Ariel from Appfigures is a master of ASO (App Store Optimization) and started with debunking some myths. No, not only big companies succeed on App Store…and no, the search does not favore big apps…and no, you don’t need a lot of downloads to show up in search. But there is a currency.

Ariel also went through some rules. You have to choose the right keywords, that matches the users intent when searching for apps. You also have to use those keywords correctly. And that currency? It’s ratings. Ratings are the algorithm’s currency. Also, you’re not competing with the App Store or any other factors, you’re competing with the competition. If a company talkes up a space where you should be, they are your company, and you have to compete. Also, you do need tools, and you need to trust the tools. If you trust your gut feeling, you’re probably wrong.
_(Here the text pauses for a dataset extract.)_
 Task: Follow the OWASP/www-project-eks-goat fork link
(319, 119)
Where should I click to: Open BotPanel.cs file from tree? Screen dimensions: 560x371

Ariel then had a very fun live roast of apps submitted by the community, giving spontaneous feedback as he looked through the App Store page, app name, keywords etc. and also using the Appfigure keyword inspector to visualize popularity of keywords. Some common takeaways: Put more characters into the name. The ranking algo order starts from left to right. Do not duplicate keywords in the title or subtitle, the leftmost will outweight the rightmost ones. An important thing to know - all new apps must have a subtutle to rank well, while older apps don’t. If you have added a subtitle, never remove it!

Ariel is a very funny guy, relaxed super professional and, guess what, seems like he knows a lot about ASO. Make sure to watch his YouTube channel to start walking the path of ASO mastering.